Assim, estamos constantemente em
presença da Divindade. Não há uma só de nossas ações que possamos subtrair ao
seu olhar; nosso pensamento está em contato com o seu pensamento e é com razão
que se diz que Deus lê nos mais profundos recônditos do nosso coração; estamos nele como ele está em nós,
segundo a palavra do Cristo. Para entender sua solicitude sobre as menores
criaturas, ele não tem necessidade de mergulhar seu olhar do alto da
imensidade, nem deixar sua morada de
glória, pois essa morada está em toda parte. Para serem ouvidas por ele,
nossas preces não precisam transpor o espaço, nem serem ditas com voz retumbante,
porque, incessantemente penetrados por ele, nossos pensamentos nele repercutem.
A imagem de um fluido
inteligente universal evidentemente não passa de uma comparação, mais própria a
dar uma ideia mais justa de Deus que os quadros que o representam sob a figura
de um velho de longas barbas, envolto num manto.

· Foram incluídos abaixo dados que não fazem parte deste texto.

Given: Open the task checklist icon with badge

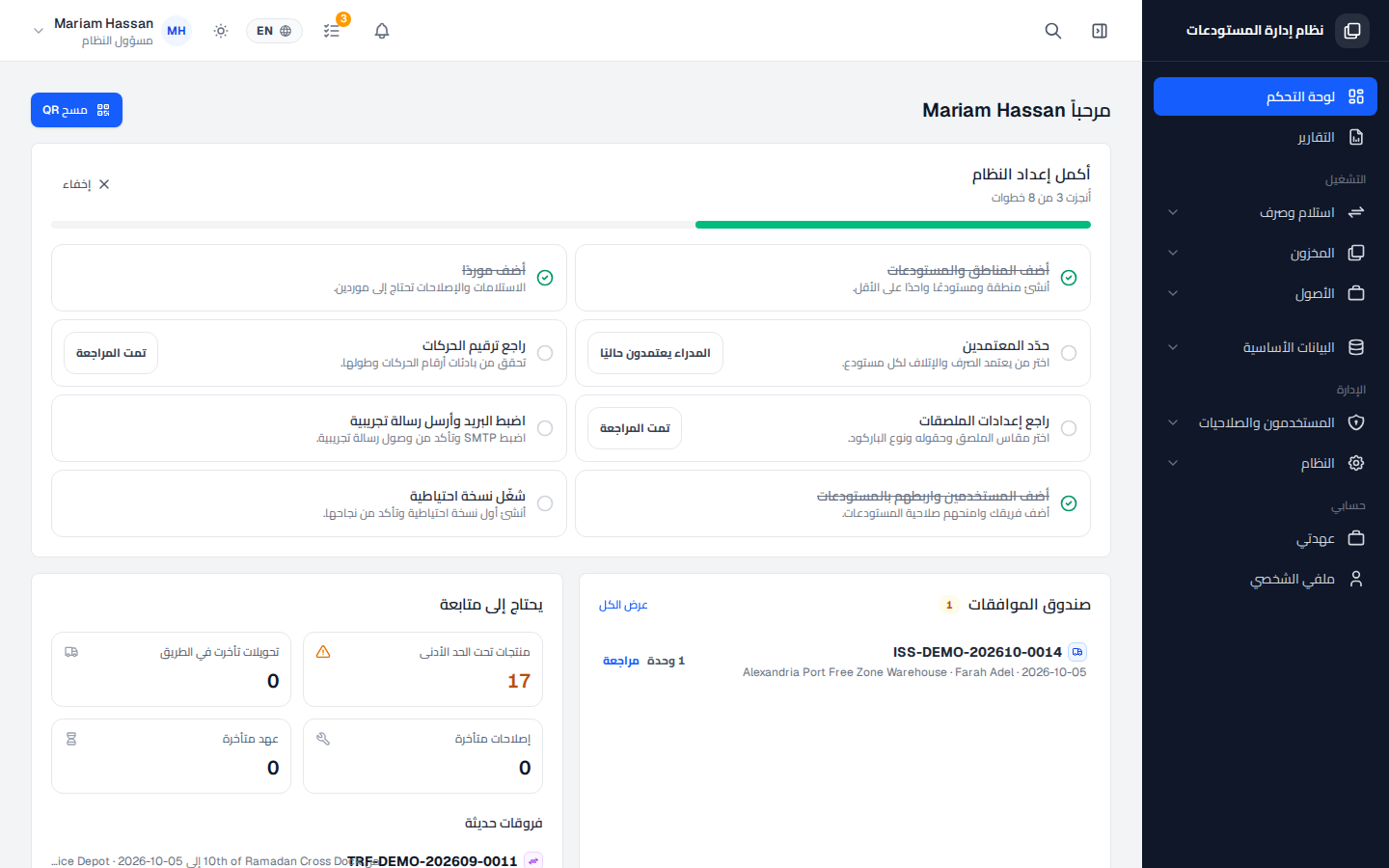Looking at the screenshot, I should (332, 31).
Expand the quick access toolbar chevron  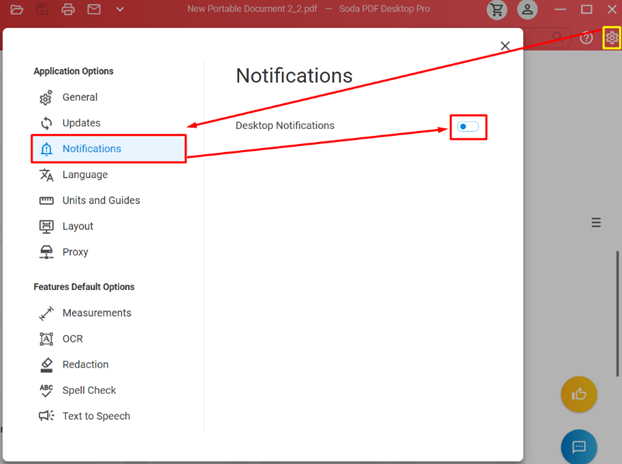coord(120,10)
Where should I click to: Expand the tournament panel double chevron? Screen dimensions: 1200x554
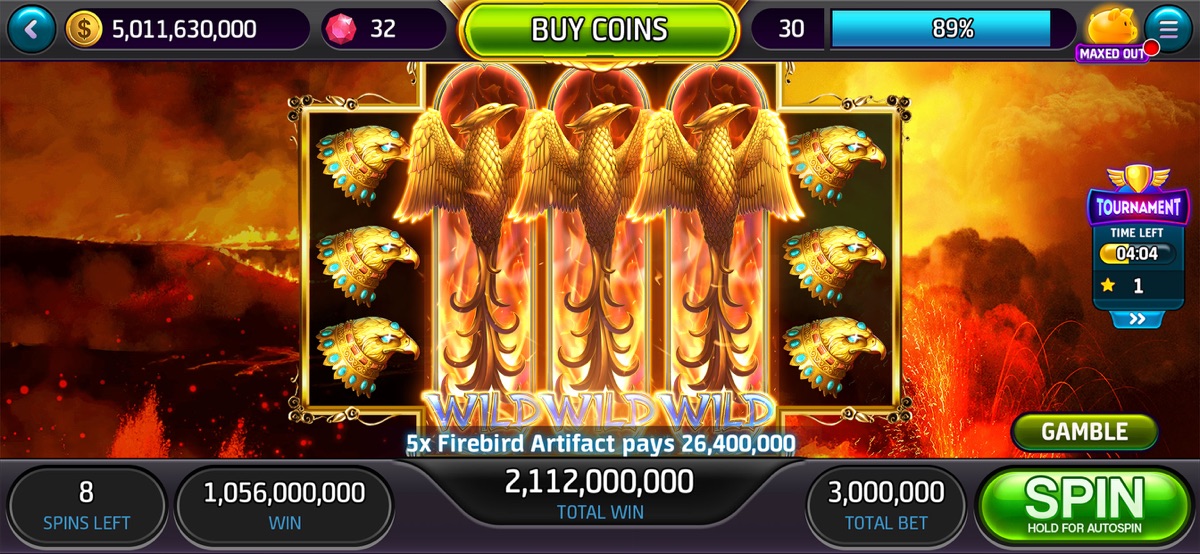click(1136, 320)
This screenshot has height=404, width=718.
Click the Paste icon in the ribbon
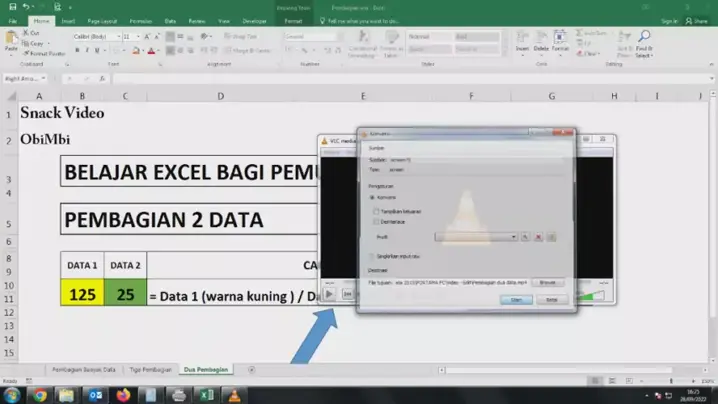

Não podemos tomar nossos pontos
de comparação senão nas coisas que conhecemos; é por isto que dizemos
diariamente: o olho de Deus, a mão de Deus, a voz de Deus, o sopro de Deus, a
face de Deus. Na infância da Humanidade o homem toma estas comparações ao pé da
letra; mais tarde seu espírito, mais apto a apreender as abstrações,
espiritualiza as ideias materiais. A de um fluido universal inteligente,
penetrando tudo, como seria o fluido luminoso, o fluido calórico, o fluido
elétrico ou quaisquer outros, se fossem inteligentes, tem o objetivo de fazer
compreender a possibilidade, para Deus, de estar em toda parte, de ocupar-se de
tudo, de velar pelo pé de erva como pelos mundos. Entre ele e nós a distância
foi suprimida; compreendemos sua presença, e este pensamento, quando a ele nos
dirigimos, aumenta a nossa confiança, porque não podemos dizer mais que Deus
esteja muito longe e seja muito grande para se ocupar de nós. Mas este pensamento,
tão consolador para o humilde, para o homem de bem, é terrível para o mau e
para o orgulhoso endurecidos, que a ele esperavam subtrair-se em favor da
distância, e que, doravante, sentir-se-ão sob o domínio de seu poder.
Para o princípio da soberana
inteligência, nada impede admitir um centro de ação, um foco principal
irradiando sem cessar, inundando o Universo com os seus eflúvios, como o Sol com
a sua luz. Mas onde está esse foco? É provável que não esteja mais fixado num
ponto determinado do que a sua ação. Se simples Espíritos têm o dom da ubiquidade,
em Deus esta faculdade não deve ter limites. Enchendo Deus o Universo,
poder-se-ia admitir, a título de hipótese, que esse foco não necessita
transportar-se, e que se forme em
todos os pontos onde sua soberana vontade julgue conveniente produzir-se, donde
se poderia dizer que está em toda parte e em parte alguma.
Diante desses problemas
insondáveis, nossa razão deve humilhar-se. Deus existe: é indubitável; é
infinitamente justo e bom: é sua essência; sua solicitude se estende a tudo:
nós o compreendemos agora; incessantemente em contato com ele, podemos orar a
ele com a certeza de sermos ouvido; ele não pode querer senão o nosso bem,
razão por que devemos confiar nele. Eis o essencial; para o resto, esperemos
que sejamos dignos de o compreender.